また、大司教区や男爵領と同様に、都市も中央集権化法の影響を受け、その権限が剥奪され、国王だけでなくその大臣にも直接服従するようになった。北イタリアの多くの都市がそうであったように、都市はコミューンにはなれず、略奪や略奪を恐れて領事やポデスタを選出することも禁止された。男爵領と同様に、都市は刑罰司法権を剥奪された。これらの権利は、国王とその直接配下の者だけに移譲された。

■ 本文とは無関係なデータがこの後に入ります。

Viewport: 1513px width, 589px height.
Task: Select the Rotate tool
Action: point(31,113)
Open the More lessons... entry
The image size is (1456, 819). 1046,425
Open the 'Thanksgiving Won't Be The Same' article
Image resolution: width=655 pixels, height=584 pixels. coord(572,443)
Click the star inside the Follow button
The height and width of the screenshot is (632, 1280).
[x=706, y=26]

これら判事または大臣は、より重要な階級となった。王に仕える貴族の数はますます少なくなり、より多くの素朴な自由民が権力を持つようになった。彼らは再任を待たずに1年間選出され、国から給料を受け取っていた。これにより彼らは王とその行政に忠誠を誓った。王国の主な役人たちは、古代のアンミラトゥス・アンミラトルム、大プロトノタリ(またはロゴテート)、大チェンバレン、大セネシャル、大議長、大警察官、マスター・ジャスティシアルであった。最後の者は、王の裁判所(curia regis)であり、最終的な上訴裁判所であるマグナ・クリアの長であった。キュリアの一部門であるマグナ・クリア・レイショナムは、大官僚機構の監査部門として機能した。このほか、男爵だけでなく、大学や土地所有の平民で構成される一種の議会があった。立法は国王が行い、国王が解除するものであるため、議会は法案を審議したり、ゴム印を押したりすることはなく、ただ法案を受け取って公布し、可能な限り助言を与えるだけだった。

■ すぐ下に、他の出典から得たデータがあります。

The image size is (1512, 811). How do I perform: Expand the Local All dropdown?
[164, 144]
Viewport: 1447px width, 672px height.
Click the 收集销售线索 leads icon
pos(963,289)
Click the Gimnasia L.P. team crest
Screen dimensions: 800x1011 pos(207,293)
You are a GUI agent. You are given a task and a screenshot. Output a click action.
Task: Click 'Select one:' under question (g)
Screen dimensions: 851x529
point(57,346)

経済的には、絹、鉄、穀物の国家独占が課された。一方、王国内の貿易に対する関税は廃止された。しかし、ピサとジェノヴァに与えられていた特権は取り消された。度量衡は全領域で統一された。
最後に、法の下でのすべての市民の平等が確認された。憲法は、貴族の権力を縮小し、法の下の平等というローマ法の伝統に従うことを強調した。したがって、すべての自由人、すべての市民は、理論的には平等であった。同様に、フレデリックは平民のために、いわゆる神明裁判を禁止し、代わりに 「古代の法律と我々の憲法によって導入された一般的な証明方法」を用いるよう裁判官に命じた。法典は特に、理性と論理を用いて、神明裁判の迷信的な基礎を否定した; 例えば、「熱した鉄による裁判」は、「白熱した鉄の自然な熱は熱くなり、さらに愚かなことに、正当な理由もなく冷たくなる」と信じられていたために却下され、「水による裁判」は、「罪の意識によってのみ立証された罪の被告人は、凍る水の要素によって受け容れられることはない。」 フリードリヒはまた、「戦いによる裁判」を禁止し、目撃者の証言を重視するよう命じたが、騎士や目撃者がいない場合は例外とされた。

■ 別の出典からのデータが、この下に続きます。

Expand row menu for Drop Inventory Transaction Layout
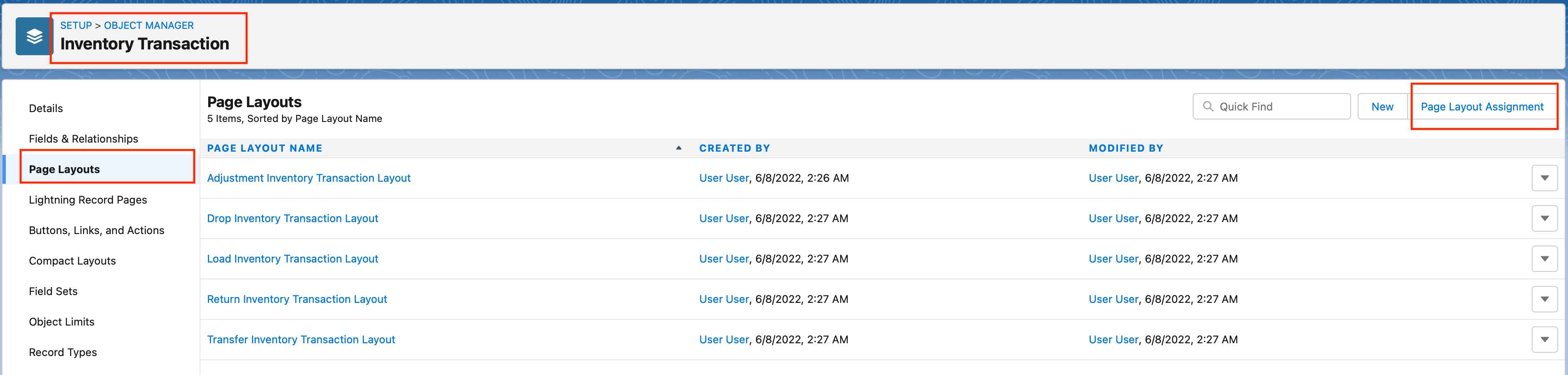1568x375 pixels. (1544, 219)
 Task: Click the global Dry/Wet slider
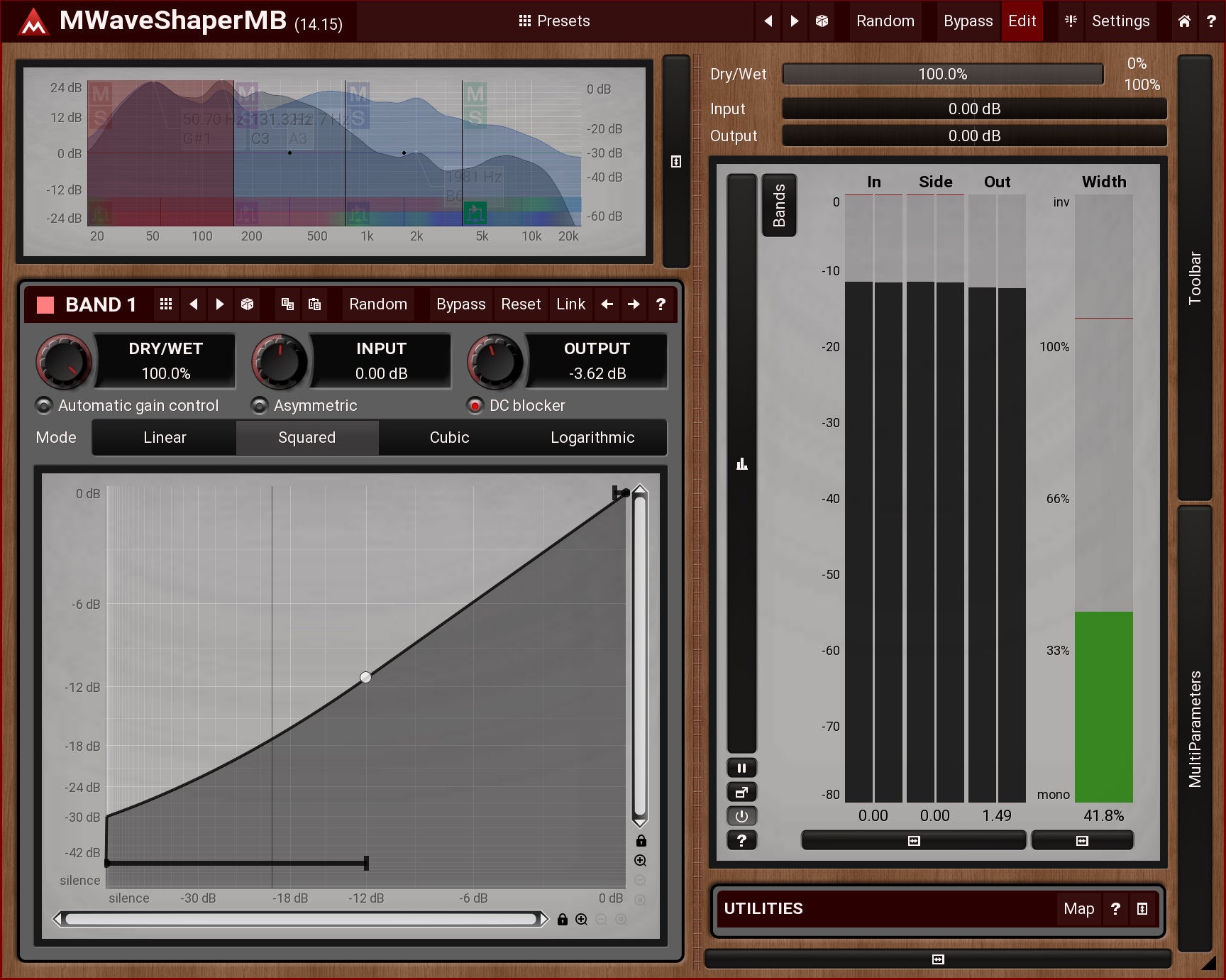point(942,75)
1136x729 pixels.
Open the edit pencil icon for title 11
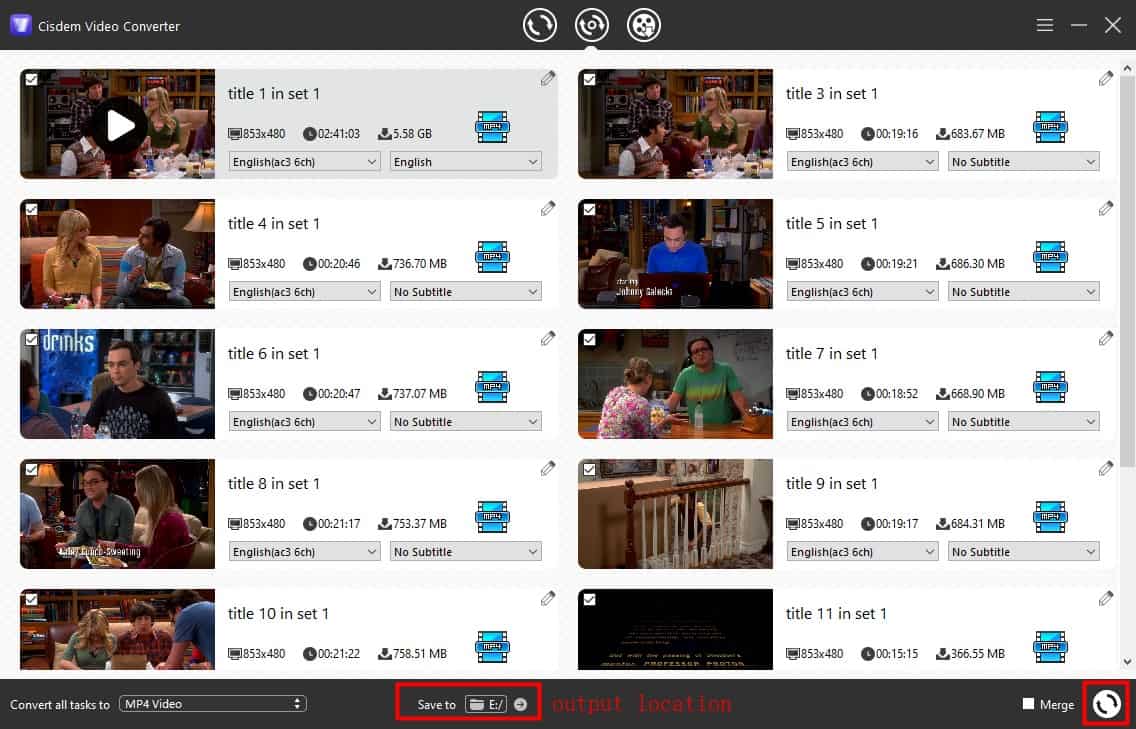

メルフィ法典には、医学の実践に関する付随的な情報も含まれている。フレデリックは、開業医になるためにはある程度の実務経験が必要であると宣言したが、1231年当時、ヨーロッパの大学教育を受けた医師の多くはこのような経験を持っていなかった。
評価
[編集]20世紀の歴史家エルンスト・カントロヴィッチによれば、メルフィ法典は「近代行政国家の出生証明書」である。[3]
メルフィ法典は、ナポリ王国では1809年まで、シチリアでは1819年まで適用された。